News display stands and bookshops are full of magazines with covers that seemingly represent beauty – men and women who have it all in terms of looks and physical attributes “to die for”. Rippling muscles, perfect proportions, expensive make-up, designer clothes, exotic jewellery and matching accessories, all necessary “items” to make the cover of a glossy magazine and promote sales, stare you in the face. For those of us who feel quite intimidated by this overt display of perfection, news agencies should supply mandatory “blinkers” to assist with keeping our self-images intact. Put the blinkers on and you can walk past unscathed and do the rest of your shopping! If only there were optional and/or other entrances to these stores, then one could slip in, but they always place this “beauty” right at the door. It’s hard to avoid being confronted by super models, television personalities and sports stars. They are in your face the moment you enter the supermarket and they stare at you as if you are a second-rate citizen, not having quite made the grade in the beauty stakes.

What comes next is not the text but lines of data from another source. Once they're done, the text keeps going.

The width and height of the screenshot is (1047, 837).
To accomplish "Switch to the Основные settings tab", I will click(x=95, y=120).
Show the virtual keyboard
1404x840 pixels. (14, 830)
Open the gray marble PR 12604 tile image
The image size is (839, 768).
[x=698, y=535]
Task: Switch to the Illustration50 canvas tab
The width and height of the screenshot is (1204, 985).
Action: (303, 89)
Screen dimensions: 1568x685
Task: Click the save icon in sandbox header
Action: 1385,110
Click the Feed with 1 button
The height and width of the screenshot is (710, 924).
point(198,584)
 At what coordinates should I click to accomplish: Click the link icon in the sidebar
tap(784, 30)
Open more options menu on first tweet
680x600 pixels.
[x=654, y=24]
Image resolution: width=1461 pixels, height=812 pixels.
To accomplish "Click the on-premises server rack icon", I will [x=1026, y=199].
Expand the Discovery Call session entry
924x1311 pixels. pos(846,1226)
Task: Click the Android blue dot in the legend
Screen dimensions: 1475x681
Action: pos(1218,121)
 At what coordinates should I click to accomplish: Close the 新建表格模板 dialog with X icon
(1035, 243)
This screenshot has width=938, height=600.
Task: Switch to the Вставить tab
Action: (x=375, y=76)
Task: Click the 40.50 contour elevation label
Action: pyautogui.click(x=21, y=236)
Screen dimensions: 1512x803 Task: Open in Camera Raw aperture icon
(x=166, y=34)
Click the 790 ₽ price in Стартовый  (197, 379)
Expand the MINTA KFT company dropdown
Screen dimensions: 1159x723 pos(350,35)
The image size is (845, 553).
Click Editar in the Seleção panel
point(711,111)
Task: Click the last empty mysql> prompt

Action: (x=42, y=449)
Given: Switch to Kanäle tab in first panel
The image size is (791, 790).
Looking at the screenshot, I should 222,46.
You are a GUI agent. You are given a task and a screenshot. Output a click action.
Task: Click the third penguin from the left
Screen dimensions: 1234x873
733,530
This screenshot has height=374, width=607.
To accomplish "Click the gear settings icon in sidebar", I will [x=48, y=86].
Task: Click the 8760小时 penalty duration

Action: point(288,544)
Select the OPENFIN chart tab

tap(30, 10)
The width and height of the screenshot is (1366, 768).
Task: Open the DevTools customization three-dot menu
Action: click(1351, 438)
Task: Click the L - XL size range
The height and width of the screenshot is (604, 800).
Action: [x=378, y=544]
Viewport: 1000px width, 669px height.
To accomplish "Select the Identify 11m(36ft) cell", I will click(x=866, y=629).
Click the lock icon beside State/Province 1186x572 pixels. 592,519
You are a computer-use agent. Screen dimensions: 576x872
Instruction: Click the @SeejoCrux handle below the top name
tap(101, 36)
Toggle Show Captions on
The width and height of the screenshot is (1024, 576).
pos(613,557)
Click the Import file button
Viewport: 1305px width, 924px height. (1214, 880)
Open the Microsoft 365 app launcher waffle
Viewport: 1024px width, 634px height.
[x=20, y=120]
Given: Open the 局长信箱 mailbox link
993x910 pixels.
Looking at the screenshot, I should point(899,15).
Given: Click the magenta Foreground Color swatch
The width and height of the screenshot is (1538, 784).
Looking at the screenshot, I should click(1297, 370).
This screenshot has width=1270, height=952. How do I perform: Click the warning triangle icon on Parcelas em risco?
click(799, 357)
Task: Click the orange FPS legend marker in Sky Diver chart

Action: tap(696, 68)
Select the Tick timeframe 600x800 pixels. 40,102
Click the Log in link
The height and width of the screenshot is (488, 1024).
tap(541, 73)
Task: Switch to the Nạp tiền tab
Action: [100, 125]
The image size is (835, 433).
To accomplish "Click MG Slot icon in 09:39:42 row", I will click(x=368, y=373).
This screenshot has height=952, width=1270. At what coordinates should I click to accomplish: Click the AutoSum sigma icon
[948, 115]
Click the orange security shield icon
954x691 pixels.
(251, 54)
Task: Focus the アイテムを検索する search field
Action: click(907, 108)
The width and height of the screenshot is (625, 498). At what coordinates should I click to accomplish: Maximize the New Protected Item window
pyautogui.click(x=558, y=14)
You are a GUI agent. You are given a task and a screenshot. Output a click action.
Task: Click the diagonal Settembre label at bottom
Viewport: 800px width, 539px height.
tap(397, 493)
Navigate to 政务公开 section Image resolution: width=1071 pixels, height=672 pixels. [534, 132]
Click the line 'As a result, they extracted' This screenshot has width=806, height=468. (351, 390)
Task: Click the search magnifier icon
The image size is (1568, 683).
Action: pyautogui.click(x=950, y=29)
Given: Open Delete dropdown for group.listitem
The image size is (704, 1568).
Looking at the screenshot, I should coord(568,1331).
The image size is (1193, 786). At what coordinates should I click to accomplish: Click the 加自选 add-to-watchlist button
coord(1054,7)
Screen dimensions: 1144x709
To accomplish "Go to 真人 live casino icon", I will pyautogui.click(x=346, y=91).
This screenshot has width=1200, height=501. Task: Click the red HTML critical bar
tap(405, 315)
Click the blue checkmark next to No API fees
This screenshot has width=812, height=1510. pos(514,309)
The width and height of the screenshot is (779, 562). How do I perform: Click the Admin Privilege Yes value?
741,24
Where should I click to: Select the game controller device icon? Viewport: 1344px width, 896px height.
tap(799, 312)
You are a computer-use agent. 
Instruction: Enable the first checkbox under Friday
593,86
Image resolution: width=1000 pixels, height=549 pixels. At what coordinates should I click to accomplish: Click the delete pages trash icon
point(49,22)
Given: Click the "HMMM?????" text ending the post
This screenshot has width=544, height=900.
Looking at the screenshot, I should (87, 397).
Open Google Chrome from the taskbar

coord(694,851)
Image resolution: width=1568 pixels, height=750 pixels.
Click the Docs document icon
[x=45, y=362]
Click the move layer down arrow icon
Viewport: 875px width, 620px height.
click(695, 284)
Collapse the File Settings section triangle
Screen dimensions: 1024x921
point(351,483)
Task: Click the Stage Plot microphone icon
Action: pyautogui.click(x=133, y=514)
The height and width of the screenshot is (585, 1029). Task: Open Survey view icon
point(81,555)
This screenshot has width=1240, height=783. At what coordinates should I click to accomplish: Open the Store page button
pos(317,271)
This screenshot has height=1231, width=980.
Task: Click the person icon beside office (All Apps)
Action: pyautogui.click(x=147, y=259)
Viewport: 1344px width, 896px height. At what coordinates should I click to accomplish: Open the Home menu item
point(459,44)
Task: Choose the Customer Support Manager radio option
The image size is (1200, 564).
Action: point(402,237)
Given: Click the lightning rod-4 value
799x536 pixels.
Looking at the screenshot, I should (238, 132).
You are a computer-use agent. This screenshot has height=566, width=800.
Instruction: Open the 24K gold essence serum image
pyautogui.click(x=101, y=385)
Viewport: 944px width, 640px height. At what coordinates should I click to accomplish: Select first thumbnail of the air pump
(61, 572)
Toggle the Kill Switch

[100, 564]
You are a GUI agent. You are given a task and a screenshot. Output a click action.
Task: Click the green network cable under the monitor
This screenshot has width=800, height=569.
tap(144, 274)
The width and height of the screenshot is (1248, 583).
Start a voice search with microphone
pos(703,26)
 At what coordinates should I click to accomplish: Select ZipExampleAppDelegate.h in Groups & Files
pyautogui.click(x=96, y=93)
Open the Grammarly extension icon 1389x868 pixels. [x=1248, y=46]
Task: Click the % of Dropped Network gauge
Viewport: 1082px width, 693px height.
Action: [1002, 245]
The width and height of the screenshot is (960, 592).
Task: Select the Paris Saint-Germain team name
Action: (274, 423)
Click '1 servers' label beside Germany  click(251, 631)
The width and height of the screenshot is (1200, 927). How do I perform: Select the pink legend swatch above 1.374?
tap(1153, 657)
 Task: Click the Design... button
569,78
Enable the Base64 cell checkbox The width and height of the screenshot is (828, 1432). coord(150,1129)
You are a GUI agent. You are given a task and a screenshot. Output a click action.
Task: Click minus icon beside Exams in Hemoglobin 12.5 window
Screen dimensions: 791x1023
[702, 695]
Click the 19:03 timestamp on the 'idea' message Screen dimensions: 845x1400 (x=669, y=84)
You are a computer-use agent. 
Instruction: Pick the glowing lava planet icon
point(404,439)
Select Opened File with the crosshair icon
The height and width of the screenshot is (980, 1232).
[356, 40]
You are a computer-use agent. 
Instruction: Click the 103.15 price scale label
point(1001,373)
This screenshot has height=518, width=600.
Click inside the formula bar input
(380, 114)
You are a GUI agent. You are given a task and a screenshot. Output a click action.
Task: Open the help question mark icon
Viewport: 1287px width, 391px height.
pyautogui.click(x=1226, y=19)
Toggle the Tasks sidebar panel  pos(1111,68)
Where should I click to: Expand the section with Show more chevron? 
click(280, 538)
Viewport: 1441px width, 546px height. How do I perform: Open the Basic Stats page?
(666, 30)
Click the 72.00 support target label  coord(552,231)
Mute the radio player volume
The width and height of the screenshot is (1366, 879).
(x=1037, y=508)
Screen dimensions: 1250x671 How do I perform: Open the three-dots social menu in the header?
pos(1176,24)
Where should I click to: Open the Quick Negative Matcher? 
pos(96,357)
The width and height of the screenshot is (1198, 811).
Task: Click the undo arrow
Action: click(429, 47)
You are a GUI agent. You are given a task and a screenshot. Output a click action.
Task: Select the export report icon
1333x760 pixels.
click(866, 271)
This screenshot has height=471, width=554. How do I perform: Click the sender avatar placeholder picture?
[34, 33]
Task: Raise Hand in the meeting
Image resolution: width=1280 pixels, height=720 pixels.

Perhaps the word “beauty” is used too flippantly today or perhaps it has taken on other nuances of meaning over time, but the original word not only meant the quality of being pleasing, especially to look at, but also the interpretation of some entity as being in balance and harmony with nature. Some of those glossy beauties are far from being in harmony with anyone, let alone nature! In ancient Egypt, a beautiful face and a female body shape was honoured, but it was Nefertiti that refined the concept of beauty for her people – her name itself means “coming beauty” – suggesting partly the ever-blossoming journey from girlhood to womanhood, but also a beauty emanating from within. In the ancient Greek world, the Pythagorean School saw a relationship between mathematics and beauty, Plato considered beauty to be the Idea (form) above all other ideas and Aristotle saw a link between the beautiful and virtue arguing that virtue aims at the beautiful. Seemingly, beauty was not only considered to be skin-deep!
In our respective societies today, beauty presents a standard of comparison – it can cause dissatisfaction and resentment when not achieved. In many studies, findings suggest that salaries, lighter or heavier sentences in court and examination grades can all be influenced by the relative attractiveness of a person. Apparently, to be ordinary-looking is not good or not good enough, thus engendering a never-ending cycle of quests to become more attractive, at least to the human eye. The media’s “beauty bombardment” inevitably starts eating away at one’s self-esteem – I feel quite ordinary when standing in front of the magazine rack – and one’s true value and beauty is side-lined. For the sake of retaining our dignity and keeping our self-images reasonably healthy, perhaps we should be recognising and acknowledging all the facets of the word “beauty” and not just seeing the word in a singular, media-defined sense.
Someone once said: “Real beauty is wild and unpredictable, hidden in your weakness, your tenderness and your humility” (Anon). The intended meaning here was not necessarily an attack on external beauty, but rather a discovery and understanding of features of inner beauty, virtue and character. It is a celebration of the good within, that which is selfless, compassionate and kind. It is recognition of intrinsic worth and the resident value of the human being. It acknowledges personality, preferences, giftedness and pain. It stands in awe of personal sacrifice on behalf of another and applauds sensitivity and empathy. It is foundational to being truly and authentically human in the very best sense.
St Augustine said of beauty: “Beauty is indeed a good gift of God; but that the good may not think it a great good, God dispenses it even to the wicked”. Perhaps true beauty lies within – discover it and use it appropriately.